| Material provided |

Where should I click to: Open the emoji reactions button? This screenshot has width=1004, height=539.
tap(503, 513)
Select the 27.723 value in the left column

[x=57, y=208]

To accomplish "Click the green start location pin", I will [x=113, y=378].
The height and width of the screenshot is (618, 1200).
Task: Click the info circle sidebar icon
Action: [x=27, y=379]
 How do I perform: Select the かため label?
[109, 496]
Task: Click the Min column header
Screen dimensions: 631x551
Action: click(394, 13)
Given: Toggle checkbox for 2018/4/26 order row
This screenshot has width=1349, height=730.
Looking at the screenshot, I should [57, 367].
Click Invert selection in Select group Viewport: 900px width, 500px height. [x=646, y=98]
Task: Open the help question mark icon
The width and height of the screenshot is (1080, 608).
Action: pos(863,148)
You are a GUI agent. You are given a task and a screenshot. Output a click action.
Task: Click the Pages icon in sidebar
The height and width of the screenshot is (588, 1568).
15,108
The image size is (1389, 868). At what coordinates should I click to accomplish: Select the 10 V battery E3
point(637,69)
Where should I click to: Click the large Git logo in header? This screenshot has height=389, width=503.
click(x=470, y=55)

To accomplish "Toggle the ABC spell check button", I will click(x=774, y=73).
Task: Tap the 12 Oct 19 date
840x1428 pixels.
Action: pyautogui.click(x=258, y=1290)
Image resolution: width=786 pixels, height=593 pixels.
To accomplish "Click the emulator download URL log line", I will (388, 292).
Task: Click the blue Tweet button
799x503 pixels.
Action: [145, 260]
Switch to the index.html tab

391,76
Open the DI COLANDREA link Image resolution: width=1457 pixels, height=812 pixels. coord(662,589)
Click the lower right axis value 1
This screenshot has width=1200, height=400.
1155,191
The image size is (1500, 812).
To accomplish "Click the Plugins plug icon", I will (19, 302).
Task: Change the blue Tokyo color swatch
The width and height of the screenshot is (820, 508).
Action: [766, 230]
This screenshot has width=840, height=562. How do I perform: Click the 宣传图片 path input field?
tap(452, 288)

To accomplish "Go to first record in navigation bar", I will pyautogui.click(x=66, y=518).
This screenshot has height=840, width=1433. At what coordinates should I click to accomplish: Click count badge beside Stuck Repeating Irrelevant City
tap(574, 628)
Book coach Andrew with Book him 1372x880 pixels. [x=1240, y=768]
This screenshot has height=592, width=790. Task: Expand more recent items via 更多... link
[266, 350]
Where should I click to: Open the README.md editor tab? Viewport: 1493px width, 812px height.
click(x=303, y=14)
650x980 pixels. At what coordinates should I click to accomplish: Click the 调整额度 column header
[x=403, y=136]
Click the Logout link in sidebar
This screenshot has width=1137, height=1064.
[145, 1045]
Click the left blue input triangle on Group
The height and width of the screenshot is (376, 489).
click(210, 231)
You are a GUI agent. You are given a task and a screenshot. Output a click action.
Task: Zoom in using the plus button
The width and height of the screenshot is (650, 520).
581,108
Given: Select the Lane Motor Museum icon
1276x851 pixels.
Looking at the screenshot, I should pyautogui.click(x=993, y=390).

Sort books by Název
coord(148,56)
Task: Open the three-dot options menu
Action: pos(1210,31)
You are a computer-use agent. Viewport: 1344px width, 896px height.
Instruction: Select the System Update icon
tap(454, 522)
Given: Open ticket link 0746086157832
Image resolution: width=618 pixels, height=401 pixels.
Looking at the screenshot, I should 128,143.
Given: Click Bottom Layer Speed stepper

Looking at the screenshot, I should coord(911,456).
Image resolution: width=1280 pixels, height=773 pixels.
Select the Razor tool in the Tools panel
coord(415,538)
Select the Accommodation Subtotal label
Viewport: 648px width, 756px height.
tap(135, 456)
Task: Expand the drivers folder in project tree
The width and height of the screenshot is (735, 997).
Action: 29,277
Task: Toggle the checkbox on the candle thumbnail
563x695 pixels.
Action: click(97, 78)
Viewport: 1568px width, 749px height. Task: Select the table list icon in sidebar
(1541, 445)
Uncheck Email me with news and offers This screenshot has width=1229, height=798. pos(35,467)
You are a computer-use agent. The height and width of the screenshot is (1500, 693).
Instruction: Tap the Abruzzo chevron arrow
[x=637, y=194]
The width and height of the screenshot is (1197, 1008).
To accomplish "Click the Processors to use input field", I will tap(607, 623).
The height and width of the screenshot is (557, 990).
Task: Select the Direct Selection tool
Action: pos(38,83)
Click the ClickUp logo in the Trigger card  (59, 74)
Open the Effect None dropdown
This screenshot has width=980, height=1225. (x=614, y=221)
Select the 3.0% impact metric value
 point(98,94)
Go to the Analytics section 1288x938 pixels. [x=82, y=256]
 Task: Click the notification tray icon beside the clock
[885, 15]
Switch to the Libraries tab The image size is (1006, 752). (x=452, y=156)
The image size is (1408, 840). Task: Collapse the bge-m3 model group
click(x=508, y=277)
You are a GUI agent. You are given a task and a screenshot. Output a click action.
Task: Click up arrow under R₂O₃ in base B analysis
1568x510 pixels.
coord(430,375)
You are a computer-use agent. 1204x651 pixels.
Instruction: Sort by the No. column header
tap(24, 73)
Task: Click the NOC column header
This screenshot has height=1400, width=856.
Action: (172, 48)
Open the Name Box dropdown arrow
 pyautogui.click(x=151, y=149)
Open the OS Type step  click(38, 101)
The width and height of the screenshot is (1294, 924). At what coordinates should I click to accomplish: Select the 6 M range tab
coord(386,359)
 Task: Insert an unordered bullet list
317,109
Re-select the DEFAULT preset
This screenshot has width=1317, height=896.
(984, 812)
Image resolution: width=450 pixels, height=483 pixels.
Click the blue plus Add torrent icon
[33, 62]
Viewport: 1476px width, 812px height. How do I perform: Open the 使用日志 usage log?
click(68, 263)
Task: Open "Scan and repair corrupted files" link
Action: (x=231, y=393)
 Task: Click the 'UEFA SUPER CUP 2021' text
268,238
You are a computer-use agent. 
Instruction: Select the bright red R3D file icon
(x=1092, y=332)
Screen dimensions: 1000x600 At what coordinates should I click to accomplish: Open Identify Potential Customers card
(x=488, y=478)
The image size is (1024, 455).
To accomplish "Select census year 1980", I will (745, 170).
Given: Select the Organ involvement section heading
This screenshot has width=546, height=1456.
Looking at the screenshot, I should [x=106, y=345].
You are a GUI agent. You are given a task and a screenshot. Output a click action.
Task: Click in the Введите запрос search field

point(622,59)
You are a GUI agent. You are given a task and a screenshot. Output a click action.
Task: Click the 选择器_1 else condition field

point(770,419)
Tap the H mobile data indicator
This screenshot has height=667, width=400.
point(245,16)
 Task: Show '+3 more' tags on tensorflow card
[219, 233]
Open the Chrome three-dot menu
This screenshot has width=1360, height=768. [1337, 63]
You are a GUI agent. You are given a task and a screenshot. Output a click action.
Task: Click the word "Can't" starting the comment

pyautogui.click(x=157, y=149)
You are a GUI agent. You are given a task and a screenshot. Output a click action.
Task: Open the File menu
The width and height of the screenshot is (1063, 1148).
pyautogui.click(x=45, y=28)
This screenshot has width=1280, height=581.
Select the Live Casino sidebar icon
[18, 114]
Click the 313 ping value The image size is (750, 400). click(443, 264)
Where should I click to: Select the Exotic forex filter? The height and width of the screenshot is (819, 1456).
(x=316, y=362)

| Problem requirements |
Reproduce the listing above in full, substituting "emoji picker button" for "emoji reactions button" and keeping every other line unchanged.

| Full response |
Where should I click to: Open the emoji picker button? This screenshot has width=1004, height=539.
tap(503, 513)
Select the 27.723 value in the left column

[x=57, y=208]

To accomplish "Click the green start location pin", I will [x=113, y=378].
The height and width of the screenshot is (618, 1200).
Task: Click the info circle sidebar icon
Action: [x=27, y=379]
 How do I perform: Select the かため label?
[109, 496]
Task: Click the Min column header
Screen dimensions: 631x551
Action: click(394, 13)
Given: Toggle checkbox for 2018/4/26 order row
This screenshot has width=1349, height=730.
Looking at the screenshot, I should [57, 367].
Click Invert selection in Select group Viewport: 900px width, 500px height. [x=646, y=98]
Task: Open the help question mark icon
The width and height of the screenshot is (1080, 608).
Action: pos(863,148)
You are a GUI agent. You are given a task and a screenshot. Output a click action.
Task: Click the Pages icon in sidebar
The height and width of the screenshot is (588, 1568).
15,108
The image size is (1389, 868). At what coordinates should I click to accomplish: Select the 10 V battery E3
point(637,69)
Where should I click to: Click the large Git logo in header? This screenshot has height=389, width=503.
click(x=470, y=55)

To accomplish "Toggle the ABC spell check button", I will click(x=774, y=73).
Task: Tap the 12 Oct 19 date
840x1428 pixels.
Action: pyautogui.click(x=258, y=1290)
Image resolution: width=786 pixels, height=593 pixels.
To accomplish "Click the emulator download URL log line", I will (388, 292).
Task: Click the blue Tweet button
799x503 pixels.
Action: [145, 260]
Switch to the index.html tab

391,76
Open the DI COLANDREA link Image resolution: width=1457 pixels, height=812 pixels. coord(662,589)
Click the lower right axis value 1
This screenshot has width=1200, height=400.
1155,191
The image size is (1500, 812).
To accomplish "Click the Plugins plug icon", I will (19, 302).
Task: Change the blue Tokyo color swatch
The width and height of the screenshot is (820, 508).
Action: [766, 230]
This screenshot has width=840, height=562. How do I perform: Click the 宣传图片 path input field?
tap(452, 288)

To accomplish "Go to first record in navigation bar", I will pyautogui.click(x=66, y=518).
This screenshot has height=840, width=1433. At what coordinates should I click to accomplish: Click count badge beside Stuck Repeating Irrelevant City
tap(574, 628)
Book coach Andrew with Book him 1372x880 pixels. [x=1240, y=768]
This screenshot has height=592, width=790. Task: Expand more recent items via 更多... link
[266, 350]
Where should I click to: Open the README.md editor tab? Viewport: 1493px width, 812px height.
click(x=303, y=14)
650x980 pixels. At what coordinates should I click to accomplish: Click the 调整额度 column header
[x=403, y=136]
Click the Logout link in sidebar
This screenshot has width=1137, height=1064.
[145, 1045]
Click the left blue input triangle on Group
The height and width of the screenshot is (376, 489).
click(210, 231)
You are a GUI agent. You are given a task and a screenshot. Output a click action.
Task: Zoom in using the plus button
The width and height of the screenshot is (650, 520).
581,108
Given: Select the Lane Motor Museum icon
1276x851 pixels.
Looking at the screenshot, I should pyautogui.click(x=993, y=390).

Sort books by Název
coord(148,56)
Task: Open the three-dot options menu
Action: pos(1210,31)
You are a computer-use agent. Viewport: 1344px width, 896px height.
Instruction: Select the System Update icon
tap(454, 522)
Given: Open ticket link 0746086157832
Image resolution: width=618 pixels, height=401 pixels.
Looking at the screenshot, I should 128,143.
Given: Click Bottom Layer Speed stepper

Looking at the screenshot, I should coord(911,456).
Image resolution: width=1280 pixels, height=773 pixels.
Select the Razor tool in the Tools panel
coord(415,538)
Select the Accommodation Subtotal label
Viewport: 648px width, 756px height.
tap(135, 456)
Task: Expand the drivers folder in project tree
The width and height of the screenshot is (735, 997).
Action: 29,277
Task: Toggle the checkbox on the candle thumbnail
563x695 pixels.
Action: click(97, 78)
Viewport: 1568px width, 749px height. Task: Select the table list icon in sidebar
(1541, 445)
Uncheck Email me with news and offers This screenshot has width=1229, height=798. pos(35,467)
You are a computer-use agent. The height and width of the screenshot is (1500, 693).
Instruction: Tap the Abruzzo chevron arrow
[x=637, y=194]
The width and height of the screenshot is (1197, 1008).
To accomplish "Click the Processors to use input field", I will tap(607, 623).
The height and width of the screenshot is (557, 990).
Task: Select the Direct Selection tool
Action: pos(38,83)
Click the ClickUp logo in the Trigger card  (59, 74)
Open the Effect None dropdown
This screenshot has width=980, height=1225. (x=614, y=221)
Select the 3.0% impact metric value
 point(98,94)
Go to the Analytics section 1288x938 pixels. [x=82, y=256]
 Task: Click the notification tray icon beside the clock
[885, 15]
Switch to the Libraries tab The image size is (1006, 752). (x=452, y=156)
The image size is (1408, 840). Task: Collapse the bge-m3 model group
click(x=508, y=277)
You are a GUI agent. You are given a task and a screenshot. Output a click action.
Task: Click up arrow under R₂O₃ in base B analysis
1568x510 pixels.
coord(430,375)
You are a computer-use agent. 1204x651 pixels.
Instruction: Sort by the No. column header
tap(24, 73)
Task: Click the NOC column header
This screenshot has height=1400, width=856.
Action: (172, 48)
Open the Name Box dropdown arrow
 pyautogui.click(x=151, y=149)
Open the OS Type step  click(38, 101)
The width and height of the screenshot is (1294, 924). At what coordinates should I click to accomplish: Select the 6 M range tab
coord(386,359)
 Task: Insert an unordered bullet list
317,109
Re-select the DEFAULT preset
This screenshot has width=1317, height=896.
(984, 812)
Image resolution: width=450 pixels, height=483 pixels.
Click the blue plus Add torrent icon
[33, 62]
Viewport: 1476px width, 812px height. How do I perform: Open the 使用日志 usage log?
click(68, 263)
Task: Open "Scan and repair corrupted files" link
Action: (x=231, y=393)
 Task: Click the 'UEFA SUPER CUP 2021' text
268,238
You are a computer-use agent. 
Instruction: Select the bright red R3D file icon
(x=1092, y=332)
Screen dimensions: 1000x600 At what coordinates should I click to accomplish: Open Identify Potential Customers card
(x=488, y=478)
The image size is (1024, 455).
To accomplish "Select census year 1980", I will (745, 170).
Given: Select the Organ involvement section heading
This screenshot has width=546, height=1456.
Looking at the screenshot, I should [x=106, y=345].
You are a GUI agent. You are given a task and a screenshot. Output a click action.
Task: Click in the Введите запрос search field

point(622,59)
You are a GUI agent. You are given a task and a screenshot. Output a click action.
Task: Click the 选择器_1 else condition field

point(770,419)
Tap the H mobile data indicator
This screenshot has height=667, width=400.
point(245,16)
 Task: Show '+3 more' tags on tensorflow card
[219, 233]
Open the Chrome three-dot menu
This screenshot has width=1360, height=768. [1337, 63]
You are a GUI agent. You are given a task and a screenshot. Output a click action.
Task: Click the word "Can't" starting the comment

pyautogui.click(x=157, y=149)
You are a GUI agent. You are given a task and a screenshot. Output a click action.
Task: Open the File menu
The width and height of the screenshot is (1063, 1148).
pyautogui.click(x=45, y=28)
This screenshot has width=1280, height=581.
Select the Live Casino sidebar icon
[18, 114]
Click the 313 ping value The image size is (750, 400). click(443, 264)
Where should I click to: Select the Exotic forex filter? The height and width of the screenshot is (819, 1456).
(x=316, y=362)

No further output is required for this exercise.